- [ASSIGNMENT]: Where a line in the records below includes "computer", pull that line out.

- [SOURCE DATA]:
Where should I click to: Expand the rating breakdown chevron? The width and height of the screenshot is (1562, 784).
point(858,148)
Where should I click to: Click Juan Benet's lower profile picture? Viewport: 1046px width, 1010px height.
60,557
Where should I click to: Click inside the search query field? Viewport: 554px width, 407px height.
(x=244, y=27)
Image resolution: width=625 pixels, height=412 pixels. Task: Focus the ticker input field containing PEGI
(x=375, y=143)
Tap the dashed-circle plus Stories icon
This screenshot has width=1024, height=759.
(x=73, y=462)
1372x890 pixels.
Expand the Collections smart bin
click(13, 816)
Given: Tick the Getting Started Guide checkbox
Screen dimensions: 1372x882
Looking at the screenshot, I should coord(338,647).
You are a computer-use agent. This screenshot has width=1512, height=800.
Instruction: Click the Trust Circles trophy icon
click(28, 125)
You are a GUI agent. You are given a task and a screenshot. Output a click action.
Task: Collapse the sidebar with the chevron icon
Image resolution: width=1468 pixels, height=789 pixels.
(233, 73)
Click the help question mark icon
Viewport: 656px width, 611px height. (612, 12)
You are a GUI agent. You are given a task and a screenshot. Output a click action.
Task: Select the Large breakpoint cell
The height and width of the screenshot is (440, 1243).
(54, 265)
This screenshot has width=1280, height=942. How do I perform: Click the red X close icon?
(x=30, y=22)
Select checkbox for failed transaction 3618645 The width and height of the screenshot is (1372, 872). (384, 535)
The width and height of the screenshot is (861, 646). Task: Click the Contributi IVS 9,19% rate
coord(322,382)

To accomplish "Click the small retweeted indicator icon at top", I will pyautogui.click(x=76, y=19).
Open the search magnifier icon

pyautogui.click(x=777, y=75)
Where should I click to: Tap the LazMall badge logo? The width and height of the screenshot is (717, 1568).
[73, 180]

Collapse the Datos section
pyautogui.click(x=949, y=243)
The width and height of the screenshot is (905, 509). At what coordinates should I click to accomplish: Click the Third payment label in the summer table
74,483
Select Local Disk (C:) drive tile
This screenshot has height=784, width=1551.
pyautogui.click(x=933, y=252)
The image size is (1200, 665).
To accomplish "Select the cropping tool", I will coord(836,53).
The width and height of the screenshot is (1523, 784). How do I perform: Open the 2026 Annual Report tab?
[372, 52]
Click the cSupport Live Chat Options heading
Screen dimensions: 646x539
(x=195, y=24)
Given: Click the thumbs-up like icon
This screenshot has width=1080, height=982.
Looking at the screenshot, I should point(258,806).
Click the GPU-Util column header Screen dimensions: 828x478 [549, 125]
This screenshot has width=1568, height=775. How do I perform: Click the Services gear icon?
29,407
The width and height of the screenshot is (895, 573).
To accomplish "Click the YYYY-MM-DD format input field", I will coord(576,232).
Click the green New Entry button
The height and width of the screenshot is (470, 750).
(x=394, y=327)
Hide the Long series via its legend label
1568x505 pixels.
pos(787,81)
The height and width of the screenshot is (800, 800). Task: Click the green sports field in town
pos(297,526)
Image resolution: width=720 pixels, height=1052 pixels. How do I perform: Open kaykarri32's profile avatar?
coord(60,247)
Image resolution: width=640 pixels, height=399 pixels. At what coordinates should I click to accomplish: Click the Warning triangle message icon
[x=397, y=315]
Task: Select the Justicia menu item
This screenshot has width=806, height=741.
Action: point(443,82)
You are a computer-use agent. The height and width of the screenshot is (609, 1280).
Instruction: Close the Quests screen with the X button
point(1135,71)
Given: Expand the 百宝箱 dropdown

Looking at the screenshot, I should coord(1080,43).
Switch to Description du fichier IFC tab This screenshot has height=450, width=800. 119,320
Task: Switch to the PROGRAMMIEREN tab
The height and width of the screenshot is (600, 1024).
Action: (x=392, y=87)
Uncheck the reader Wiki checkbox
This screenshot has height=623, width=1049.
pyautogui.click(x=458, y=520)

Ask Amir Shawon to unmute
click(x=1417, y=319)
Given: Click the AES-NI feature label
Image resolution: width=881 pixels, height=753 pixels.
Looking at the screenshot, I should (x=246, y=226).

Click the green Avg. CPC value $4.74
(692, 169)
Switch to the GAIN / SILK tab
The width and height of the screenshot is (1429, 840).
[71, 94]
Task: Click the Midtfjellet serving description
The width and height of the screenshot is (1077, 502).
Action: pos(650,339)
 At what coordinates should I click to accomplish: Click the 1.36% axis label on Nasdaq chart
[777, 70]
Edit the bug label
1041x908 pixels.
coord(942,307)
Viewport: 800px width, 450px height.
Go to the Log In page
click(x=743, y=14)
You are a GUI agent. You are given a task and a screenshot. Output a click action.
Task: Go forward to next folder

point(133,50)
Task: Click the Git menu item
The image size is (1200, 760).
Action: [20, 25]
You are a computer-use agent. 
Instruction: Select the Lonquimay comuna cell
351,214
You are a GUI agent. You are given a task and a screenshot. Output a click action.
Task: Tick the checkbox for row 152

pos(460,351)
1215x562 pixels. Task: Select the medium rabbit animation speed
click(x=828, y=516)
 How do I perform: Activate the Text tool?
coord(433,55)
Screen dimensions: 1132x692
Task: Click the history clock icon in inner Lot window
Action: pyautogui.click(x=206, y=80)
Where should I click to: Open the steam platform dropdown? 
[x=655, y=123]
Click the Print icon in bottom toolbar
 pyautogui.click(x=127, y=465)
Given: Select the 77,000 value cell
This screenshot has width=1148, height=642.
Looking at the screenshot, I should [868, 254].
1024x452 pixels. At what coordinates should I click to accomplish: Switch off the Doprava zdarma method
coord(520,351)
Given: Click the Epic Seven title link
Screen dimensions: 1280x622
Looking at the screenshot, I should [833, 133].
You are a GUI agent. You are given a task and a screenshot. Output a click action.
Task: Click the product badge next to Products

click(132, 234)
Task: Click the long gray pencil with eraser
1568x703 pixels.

- [COMPLETED EXERCISE]:
You are a computer-use agent. This screenshot has width=1512, height=800.
You are a computer-use agent. The height and width of the screenshot is (609, 1280).
You are a computer-use agent. 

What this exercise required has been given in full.